For optimal performance, AMD recommends at least RX 5700 or RTX 2070 for 4K UHD, RX 5600 or GTX 1080 for 1440p, and RX 590 or GTX 1070 for 1080p. However, FSR 2.0 is still supported on all RX 500-series and GTX 10-series or newer GPUs.
The newer versions, AMD FSR 2.0 and 2.1 further improve the upscaling performance, mainly by reducing the amount of ghosting artifacts.
AMD Radeon Super Resolution (RSR)
AMD’s RSR technology uses the same algorithm as FSR 1.0, but it’s driver-based, allowing you to use it in any game in full-screen mode. However, it requires an AMD RDNA-based GPU (RX 5000 series or newer).
NVIDIA DLSS 2.0
Just like AMD’s FSR, NVIDIA DLSS 2.0 (Deep Learning Super Sampling) makes your GPU render at a lower resolution, but it uses artificial intelligence for better upscaling. So, you get a higher frame rate with a lower impact on image quality in comparison to FSR.
However, DLSS 2.0 is not open-source. In order to use it, a game must support it and you need to have a compatible NVIDIA GPU with Tensor Cores (RTX 20-series, 30-series, or newer).
Newer versions of DLSS (2.1, 2.2, etc.) are also available. They work on the same principle, but offer improved performance and/or reduced visual artifacts.

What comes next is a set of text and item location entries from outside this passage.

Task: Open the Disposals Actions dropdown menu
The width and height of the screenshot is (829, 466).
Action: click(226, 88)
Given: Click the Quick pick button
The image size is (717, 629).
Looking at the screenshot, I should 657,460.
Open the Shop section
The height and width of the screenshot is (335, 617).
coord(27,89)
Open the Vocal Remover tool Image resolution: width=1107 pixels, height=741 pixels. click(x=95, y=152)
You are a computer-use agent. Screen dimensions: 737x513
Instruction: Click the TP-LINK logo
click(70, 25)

You can still find the older DLSS 1.0 version in some games and while it can sometimes improve performance, the impact on the image quality is usually not worth it.

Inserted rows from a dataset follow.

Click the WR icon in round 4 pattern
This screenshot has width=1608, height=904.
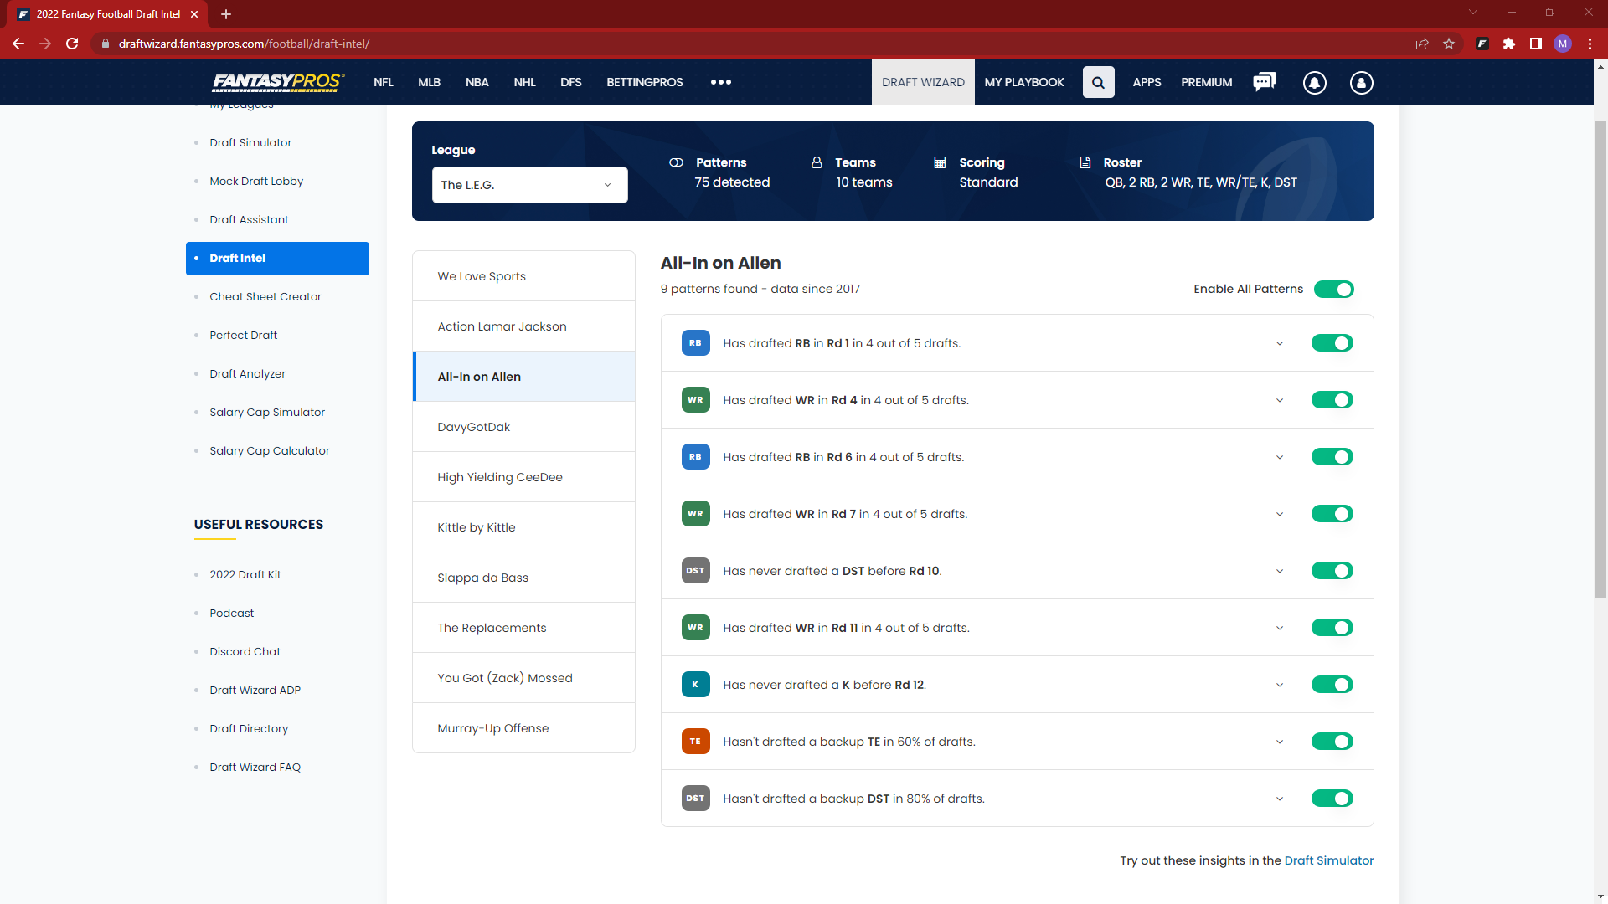696,399
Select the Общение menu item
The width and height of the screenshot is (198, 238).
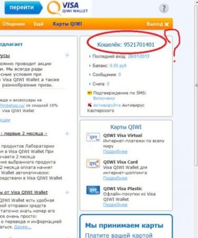pyautogui.click(x=14, y=24)
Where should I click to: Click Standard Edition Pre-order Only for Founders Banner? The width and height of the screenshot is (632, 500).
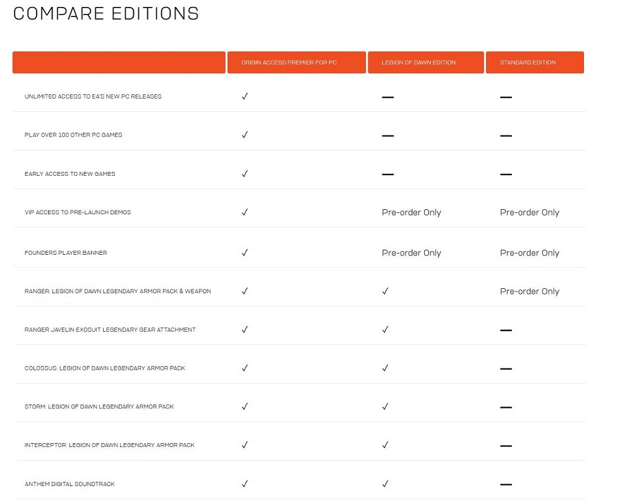click(x=530, y=253)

With DLSS 3, 3/4 of the first frame is upscaled via AI, while the second frame is reconstructed via DLSS Frame Generation for an even higher gain in frame rates in comparison to DLSS 2.
Although you get higher FPS, frame generation actually increases the input lag as DLSS 3 requires data from the ‘next’ frame. So, as a result, you get smoother motion, but not as responsive gaming experience. The generated frames can also cause some visual artifacts.

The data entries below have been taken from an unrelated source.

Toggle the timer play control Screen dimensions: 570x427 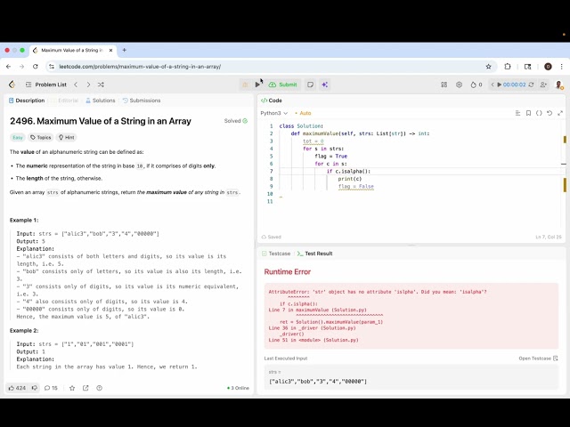[x=500, y=85]
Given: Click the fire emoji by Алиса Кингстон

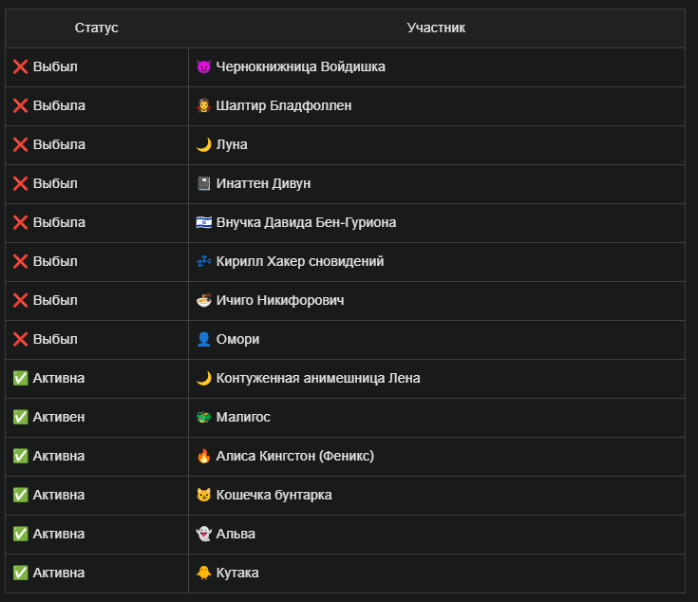Looking at the screenshot, I should click(x=203, y=456).
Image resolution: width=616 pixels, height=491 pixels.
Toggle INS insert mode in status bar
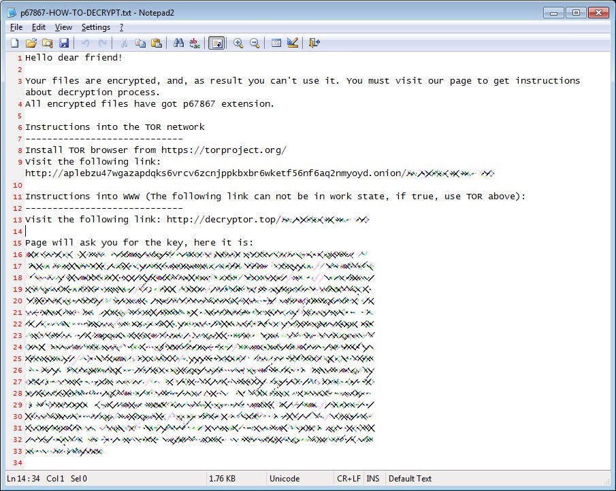373,479
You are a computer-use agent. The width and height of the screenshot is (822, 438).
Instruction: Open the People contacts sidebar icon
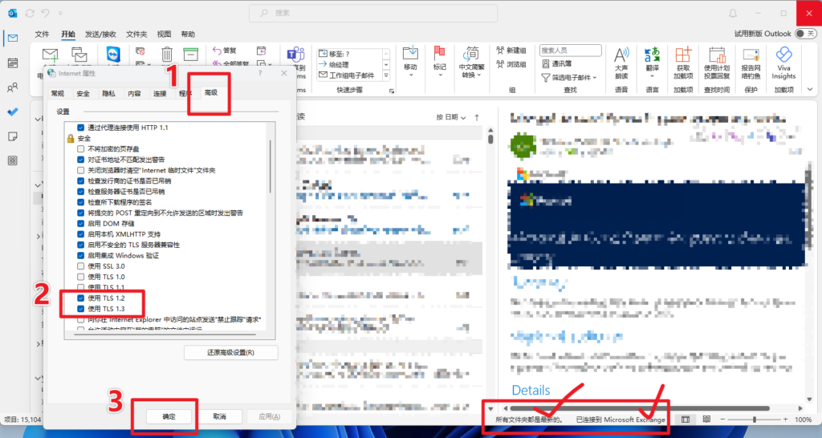click(x=12, y=87)
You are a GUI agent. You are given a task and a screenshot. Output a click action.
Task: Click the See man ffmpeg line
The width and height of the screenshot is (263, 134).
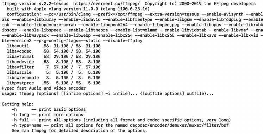[79, 130]
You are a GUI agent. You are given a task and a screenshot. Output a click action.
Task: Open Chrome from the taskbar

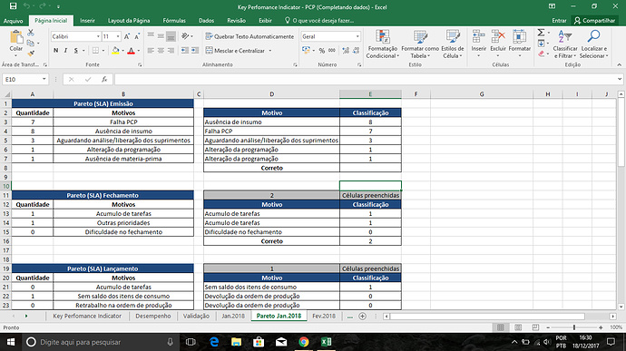point(304,342)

If you have a high base frame rate (~120FPS), DLSS 3 can boost it up to ~200FPS. In this case, the visual artifacts and the added input latency aren’t that noticeable, but if your base FPS is below 100FPS, DLSS 3 isn’t very useful – you get a higher frame rate, but the responsiveness is noticeably worse and you get visual artifacts.
Furthermore, DLSS 3 cannot be used with V-Sync or capped frame rates, so it’s mostly suited for high refresh rate (240Hz+) displays with VRR. And due to the increased input lag, it’s not useful for competitive gaming.
In some games, you can use DLSS 3 with capped frame rates, allowing you to prevent your FPS from exceeding your monitor’s maximum refresh rate.
So, what is the best option for you?
There are many more types of AA, such as NVIDIA’s SGSSA and OGSSAA, which need more complex driver editing and adjusting, but we will get to that in a dedicated article later on.
For games that don’t have any AA or not the ones you need, you can download software such as Reshade, which can inject certain anti-aliasing methods, including SMAA, among others. Or simply use NVIDIA’s or AMD’s super-resolution feature if your GPU supports it.
Hopefully, after reading this, you’ll have a better idea of what to do in the anti-aliasing section of the video settings in your games.